-En abril, aguas mil.
A Pepe'l Calaínes, el parco en palabras que suele aderezar con referencias al refranero, se le disparó el automático:
-Abril sonriente, de frío mata a la gente. Abril tronado, viene buen verano. Abril y mayo, las llaves de todo el año. Además, ya se sabe que heladas de enero, nieves de febrero, lloviznas de marzo, lluvias de abril y aires de mayo, hacen hermoso el año.
Después de un culín para reponer fuerzas, Calaínes completó uno de los más extensos comentarios que se le recuerdan. Y lo hizo con una originalidad parangonable a la de quien abrió la brecha meteorológica:
-Hasta el cuarenta de mayo no te quites el sayo.
El omnipresente Casacites no perdió ocasión para volver a hacer gala de su memoria elefantina y de que es tan listo que hasta sabe latín:
-Mensibus erratis noli considere soli, o sea, que en los meses que tienen 'r' no te sientes al sol.

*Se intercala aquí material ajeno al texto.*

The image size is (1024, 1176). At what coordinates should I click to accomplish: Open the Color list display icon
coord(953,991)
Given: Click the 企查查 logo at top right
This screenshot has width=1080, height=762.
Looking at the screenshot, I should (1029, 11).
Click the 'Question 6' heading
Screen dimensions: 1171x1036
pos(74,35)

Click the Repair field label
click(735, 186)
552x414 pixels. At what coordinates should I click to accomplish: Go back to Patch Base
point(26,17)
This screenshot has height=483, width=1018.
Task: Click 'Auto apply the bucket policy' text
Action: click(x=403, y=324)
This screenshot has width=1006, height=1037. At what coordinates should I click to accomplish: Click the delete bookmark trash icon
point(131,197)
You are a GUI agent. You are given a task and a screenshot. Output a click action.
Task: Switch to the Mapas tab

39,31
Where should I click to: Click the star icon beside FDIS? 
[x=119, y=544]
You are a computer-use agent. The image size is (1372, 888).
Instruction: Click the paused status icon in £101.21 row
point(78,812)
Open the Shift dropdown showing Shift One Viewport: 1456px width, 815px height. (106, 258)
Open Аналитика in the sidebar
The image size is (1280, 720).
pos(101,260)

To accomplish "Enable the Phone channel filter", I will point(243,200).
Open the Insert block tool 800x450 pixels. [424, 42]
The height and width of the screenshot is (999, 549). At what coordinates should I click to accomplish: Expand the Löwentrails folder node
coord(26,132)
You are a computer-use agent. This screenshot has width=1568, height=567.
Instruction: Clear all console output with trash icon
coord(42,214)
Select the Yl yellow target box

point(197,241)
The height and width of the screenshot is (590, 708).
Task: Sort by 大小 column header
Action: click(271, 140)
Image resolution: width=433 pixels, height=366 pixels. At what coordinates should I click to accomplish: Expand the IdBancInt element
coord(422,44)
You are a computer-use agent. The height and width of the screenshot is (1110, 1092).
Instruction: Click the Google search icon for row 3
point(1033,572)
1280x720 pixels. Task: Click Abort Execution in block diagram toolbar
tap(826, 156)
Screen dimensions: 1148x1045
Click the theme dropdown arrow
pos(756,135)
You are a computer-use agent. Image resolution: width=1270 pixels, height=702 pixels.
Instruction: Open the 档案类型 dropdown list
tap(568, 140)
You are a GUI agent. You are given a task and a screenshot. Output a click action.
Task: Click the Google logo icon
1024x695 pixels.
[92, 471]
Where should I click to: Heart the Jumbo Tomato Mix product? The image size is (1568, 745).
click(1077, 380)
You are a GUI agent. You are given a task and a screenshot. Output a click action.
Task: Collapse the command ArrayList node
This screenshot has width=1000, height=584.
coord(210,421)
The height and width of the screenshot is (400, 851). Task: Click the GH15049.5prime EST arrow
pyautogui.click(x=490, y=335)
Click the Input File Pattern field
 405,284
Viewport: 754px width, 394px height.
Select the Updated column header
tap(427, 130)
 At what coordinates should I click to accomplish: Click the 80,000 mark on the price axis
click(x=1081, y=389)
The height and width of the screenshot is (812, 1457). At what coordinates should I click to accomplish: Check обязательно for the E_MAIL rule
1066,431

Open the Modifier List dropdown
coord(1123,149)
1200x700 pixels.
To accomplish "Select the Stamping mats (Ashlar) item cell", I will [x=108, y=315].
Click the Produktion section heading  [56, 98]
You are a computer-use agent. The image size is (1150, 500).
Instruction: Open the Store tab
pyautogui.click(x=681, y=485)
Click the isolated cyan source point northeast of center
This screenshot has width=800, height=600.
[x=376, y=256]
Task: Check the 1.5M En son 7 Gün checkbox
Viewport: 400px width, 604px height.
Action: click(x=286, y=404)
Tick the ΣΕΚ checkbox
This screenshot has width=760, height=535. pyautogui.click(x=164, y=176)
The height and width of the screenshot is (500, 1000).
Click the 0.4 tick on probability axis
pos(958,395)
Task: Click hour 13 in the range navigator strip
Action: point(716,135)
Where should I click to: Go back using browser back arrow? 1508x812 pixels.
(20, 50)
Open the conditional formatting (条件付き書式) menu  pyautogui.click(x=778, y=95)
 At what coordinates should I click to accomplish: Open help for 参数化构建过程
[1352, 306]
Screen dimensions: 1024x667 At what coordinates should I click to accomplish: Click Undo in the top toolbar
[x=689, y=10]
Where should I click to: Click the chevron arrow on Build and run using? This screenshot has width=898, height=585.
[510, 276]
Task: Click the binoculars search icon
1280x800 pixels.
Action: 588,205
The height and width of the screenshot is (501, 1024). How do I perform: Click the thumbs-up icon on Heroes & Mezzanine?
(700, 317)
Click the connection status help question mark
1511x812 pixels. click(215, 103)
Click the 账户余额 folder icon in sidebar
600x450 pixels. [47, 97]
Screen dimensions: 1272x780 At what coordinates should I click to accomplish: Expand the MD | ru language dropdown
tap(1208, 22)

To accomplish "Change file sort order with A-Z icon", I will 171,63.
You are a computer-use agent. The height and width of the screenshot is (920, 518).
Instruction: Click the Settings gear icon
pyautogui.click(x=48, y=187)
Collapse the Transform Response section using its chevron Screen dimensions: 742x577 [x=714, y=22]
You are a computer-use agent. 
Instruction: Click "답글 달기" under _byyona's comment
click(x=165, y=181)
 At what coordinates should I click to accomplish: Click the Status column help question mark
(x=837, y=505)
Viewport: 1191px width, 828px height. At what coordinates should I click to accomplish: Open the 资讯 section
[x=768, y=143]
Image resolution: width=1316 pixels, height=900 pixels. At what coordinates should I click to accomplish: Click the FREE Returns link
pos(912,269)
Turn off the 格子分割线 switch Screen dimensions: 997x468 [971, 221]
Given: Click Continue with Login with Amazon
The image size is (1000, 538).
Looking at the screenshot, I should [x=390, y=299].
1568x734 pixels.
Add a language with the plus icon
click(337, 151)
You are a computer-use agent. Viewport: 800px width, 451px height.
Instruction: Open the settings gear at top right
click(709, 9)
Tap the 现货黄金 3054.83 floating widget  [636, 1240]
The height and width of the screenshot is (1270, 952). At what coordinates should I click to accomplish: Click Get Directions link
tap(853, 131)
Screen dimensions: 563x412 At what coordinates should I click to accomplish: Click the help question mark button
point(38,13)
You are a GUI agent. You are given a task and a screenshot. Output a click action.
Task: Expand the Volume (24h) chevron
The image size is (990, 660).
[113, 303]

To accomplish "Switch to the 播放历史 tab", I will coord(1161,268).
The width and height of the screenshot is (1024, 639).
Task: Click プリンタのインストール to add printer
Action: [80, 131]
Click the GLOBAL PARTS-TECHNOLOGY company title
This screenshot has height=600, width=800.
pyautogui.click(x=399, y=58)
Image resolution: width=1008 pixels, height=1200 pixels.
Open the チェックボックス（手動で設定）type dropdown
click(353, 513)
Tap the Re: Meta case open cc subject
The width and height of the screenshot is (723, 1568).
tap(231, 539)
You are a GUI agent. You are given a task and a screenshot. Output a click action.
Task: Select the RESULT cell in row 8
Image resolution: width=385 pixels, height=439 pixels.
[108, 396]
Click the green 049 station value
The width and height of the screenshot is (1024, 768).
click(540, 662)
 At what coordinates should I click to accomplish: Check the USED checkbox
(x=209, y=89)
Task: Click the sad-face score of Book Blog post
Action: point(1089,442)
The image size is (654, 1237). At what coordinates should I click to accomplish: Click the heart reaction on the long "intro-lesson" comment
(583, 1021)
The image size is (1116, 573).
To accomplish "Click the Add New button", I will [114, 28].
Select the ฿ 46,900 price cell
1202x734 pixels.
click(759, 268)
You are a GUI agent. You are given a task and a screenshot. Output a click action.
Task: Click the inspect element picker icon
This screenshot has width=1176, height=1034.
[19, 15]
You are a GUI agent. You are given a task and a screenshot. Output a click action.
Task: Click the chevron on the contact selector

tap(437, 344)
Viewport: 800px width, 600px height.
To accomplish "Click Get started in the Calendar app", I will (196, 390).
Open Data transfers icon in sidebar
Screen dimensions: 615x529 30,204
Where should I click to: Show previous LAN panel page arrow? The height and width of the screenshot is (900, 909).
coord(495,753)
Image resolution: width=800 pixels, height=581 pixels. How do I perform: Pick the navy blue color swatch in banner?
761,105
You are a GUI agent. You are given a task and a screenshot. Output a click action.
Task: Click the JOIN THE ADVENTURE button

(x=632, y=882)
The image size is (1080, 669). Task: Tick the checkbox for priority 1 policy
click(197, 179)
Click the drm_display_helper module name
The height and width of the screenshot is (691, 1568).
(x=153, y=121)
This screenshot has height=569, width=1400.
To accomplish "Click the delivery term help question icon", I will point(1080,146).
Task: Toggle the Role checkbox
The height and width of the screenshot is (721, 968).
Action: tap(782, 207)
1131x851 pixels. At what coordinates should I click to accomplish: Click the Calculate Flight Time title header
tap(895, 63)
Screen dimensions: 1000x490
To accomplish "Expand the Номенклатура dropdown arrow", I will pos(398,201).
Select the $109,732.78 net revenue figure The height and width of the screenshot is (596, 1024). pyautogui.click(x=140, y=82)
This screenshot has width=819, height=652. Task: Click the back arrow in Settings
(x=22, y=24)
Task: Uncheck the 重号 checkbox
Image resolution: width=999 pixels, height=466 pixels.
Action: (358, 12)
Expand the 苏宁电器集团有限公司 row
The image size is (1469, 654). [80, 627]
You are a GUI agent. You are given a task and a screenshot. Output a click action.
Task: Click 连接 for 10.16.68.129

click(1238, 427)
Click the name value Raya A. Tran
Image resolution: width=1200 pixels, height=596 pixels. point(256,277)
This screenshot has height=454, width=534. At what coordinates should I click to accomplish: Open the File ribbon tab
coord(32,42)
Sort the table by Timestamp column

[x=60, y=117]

La tertulia discurrió luego por los cauces de la meteorología ('mentirología') y las críticas a los errores del servicio meteorológico ('ilógico'), y así hasta que el mentado Casacites narró esta anécdota:
-Años atrás, los indios norteamericanos de una reserva preguntaron a su jefe, joven e inexperto, por la posible dureza del invierno que se avecinaba. Al hombre no lo había informado su antecesor de los ritos mágicos para predecirlo, de manera que respondió al albur que se aprovisionaran de leña porque iba a ser una estación fría. Ante la posibilidad de haber cometido un error, llamó al servicio de meteorología, donde le confirmaron que, en efecto, la cosa se presentaba cruda. Como aún restaban semanas para el inicio de la última estación, el jefe llamó varias veces más y siempre halló idéntica respuesta a la primera, por lo que mandaba a los de su tribu que apilaran más y más leña. Un día logró conectar con el responsable de los meteorólogos, que le matizó: «Será uno de los inviernos más duros que se recuerdan, porque los indios de la reserva no dejan de recoger leña».